Brechstangenpolitik der Bundesregierung auf dem Balkan
Tobias Pflüger, MdEP, Tübingen
Nach der Anerkennung der einseitigen Unabhängigkeitserklärung des Kosovo durch die deutsche Bundesregierung fangen neue Probleme – wie erwartet – an: In vielen Regionen der Welt wird sich nun auf diesen von westlichen Staaten unterstützten einseitigen Schritt des Kosovo, berufen, bis hin zu völlig unsinnigen Forderungen, wie die nach der Unabhängigkeit "Padaniens" durch die italienische Lega Nord.
Die Bundesregierung betreibt auf dem Balkan wie anno 1991 (Anerkennung von Kroatien und Sloweniens durch Deutschland) wieder eine Brechstangenpolitik, ohne die Folgen abzusehen. Die jetzigen Appelle an die serbische Regierung und Bevölkerung, Ruhe zu bewahren und friedlich zu bleiben, sind zutiefst heuchlerisch. Sie gleichen dem Appell eines Einbrechers an sein Opfer, doch Ruhe zu bewahren und zu kooperieren.
Es ist und bleibt zutreffend: Die Büchse der Pandora wurde geöffnet. Kosovo ist tatsächlich ein Präzedenzfall. Die Staaten, die den Kosovo einseitig anerkannt haben, darunter Deutschland, sind nun mitverantwortlich für mögliche Eskalationen weltweit. Was hier stattfindet, ist ein organisierter Völkerrechtsbruch.
Für den Einsatz der Polizisten und anderen Mitglieder der geplanten EULEX-Mission, aber auch der Bundeswehr-Soldaten der KFOR-Mission, gibt es mit der einseitigen Anerkennung des Kosovo keine völkerrechtliche Grundlage (mehr). Dies hat auch Folgen für die eingesetzten Polizisten und Soldaten.
Das Mandat der KFOR hat sich mit dem Tage der Anerkennung völlig gewandelt. Ohne neue Abstimmung im Bundestag agieren die Bundeswehr-Soldaten auf Geheiß der Bundesregierung in einem rechtlichen Vakuum. Der Abzug der Bundeswehrsoldaten ist das Gebot der Stunde. Völlig falsch ist dagegen das Dauerengagement der Bundeswehr im Kosovo, das Franz-Josef Jung jetzt angekündigt hat. Die EULEX-Mission der EU hat kein Mandat der Vereinten Nationen, soll aber die UN-Mission UNMIK ablösen. Die zirka 2.200 EULEX-Mitarbeiter/innen mit den rund 1.500 Polizisten, wozu 750 Angehörige schwerbewaffneter Polizei-Spezialkräfte zählen, die für Eingriffe bei Ausschreitungen und Unruhen ausgebildet sind, haben kein UN-Mandat. Gleichzeitig ist ein langfristiges Engagement (vorläufig bis Juni 2010) geplant. EULEX als "zivil" zu bezeichnen ist nur ein Verfahrenstrick. "Zivile" Missionen können aus dem EU-Haushalt finanziert werden, Militäraktionen nicht. EULEX darf nicht umgesetzt werden.

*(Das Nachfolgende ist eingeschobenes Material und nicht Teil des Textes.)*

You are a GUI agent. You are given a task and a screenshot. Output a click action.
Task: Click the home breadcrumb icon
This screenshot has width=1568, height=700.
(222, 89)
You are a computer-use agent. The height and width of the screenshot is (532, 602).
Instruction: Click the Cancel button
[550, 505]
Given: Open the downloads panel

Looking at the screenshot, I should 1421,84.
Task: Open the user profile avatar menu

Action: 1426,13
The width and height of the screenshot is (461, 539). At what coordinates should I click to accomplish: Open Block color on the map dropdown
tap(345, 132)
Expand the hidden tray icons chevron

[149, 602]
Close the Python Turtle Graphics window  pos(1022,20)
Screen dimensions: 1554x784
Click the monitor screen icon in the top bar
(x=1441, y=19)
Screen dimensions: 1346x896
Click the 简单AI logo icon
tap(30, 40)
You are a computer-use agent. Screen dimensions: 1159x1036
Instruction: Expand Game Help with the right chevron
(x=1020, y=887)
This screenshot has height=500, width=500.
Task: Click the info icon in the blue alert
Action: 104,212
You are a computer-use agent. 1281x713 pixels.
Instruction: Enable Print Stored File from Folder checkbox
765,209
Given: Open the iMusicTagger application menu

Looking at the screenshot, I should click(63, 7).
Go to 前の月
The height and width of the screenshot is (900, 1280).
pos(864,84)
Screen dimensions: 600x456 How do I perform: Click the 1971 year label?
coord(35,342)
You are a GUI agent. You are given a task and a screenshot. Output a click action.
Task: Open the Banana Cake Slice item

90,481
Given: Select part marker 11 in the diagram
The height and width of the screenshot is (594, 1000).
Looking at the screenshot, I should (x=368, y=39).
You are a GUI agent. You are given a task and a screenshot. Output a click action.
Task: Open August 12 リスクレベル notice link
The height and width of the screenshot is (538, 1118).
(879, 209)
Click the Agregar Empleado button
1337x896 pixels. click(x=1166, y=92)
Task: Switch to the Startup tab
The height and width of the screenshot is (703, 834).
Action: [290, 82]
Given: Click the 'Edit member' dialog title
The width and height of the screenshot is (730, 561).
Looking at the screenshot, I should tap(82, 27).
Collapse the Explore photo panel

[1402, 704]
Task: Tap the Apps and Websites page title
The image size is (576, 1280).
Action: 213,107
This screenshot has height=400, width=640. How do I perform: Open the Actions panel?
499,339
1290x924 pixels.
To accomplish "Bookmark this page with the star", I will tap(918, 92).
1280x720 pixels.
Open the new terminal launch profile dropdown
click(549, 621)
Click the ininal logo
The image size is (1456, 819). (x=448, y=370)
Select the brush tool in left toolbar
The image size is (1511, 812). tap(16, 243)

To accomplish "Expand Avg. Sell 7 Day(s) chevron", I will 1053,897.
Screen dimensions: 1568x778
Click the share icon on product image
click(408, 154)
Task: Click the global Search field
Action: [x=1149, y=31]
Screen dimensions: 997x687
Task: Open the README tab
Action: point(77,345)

Die EULEX-Mission und ihr Leiter Pieter Feith sollen die eigentlichen Machthaber im Kosovo werden. Kosovo ist damit de facto nicht unabhängig, sondern ein Protektorat der Europäischen Union, aber ohne völkerrechtliche Grundlage. Der völkerrechtswidrige NATO-Angriffskrieg gegen Jugoslawien hat diese Entwicklung eingeleitet.
Presseerklärung vom 21. Februar 2008. Tobias Pflüger ist Mitglied des Auswärtigen Ausschusses und Koordinator der Linksfraktion (GUE/NGL) im Unterausschuß Sicherheit und Verteidigung des Europäischen Parlaments.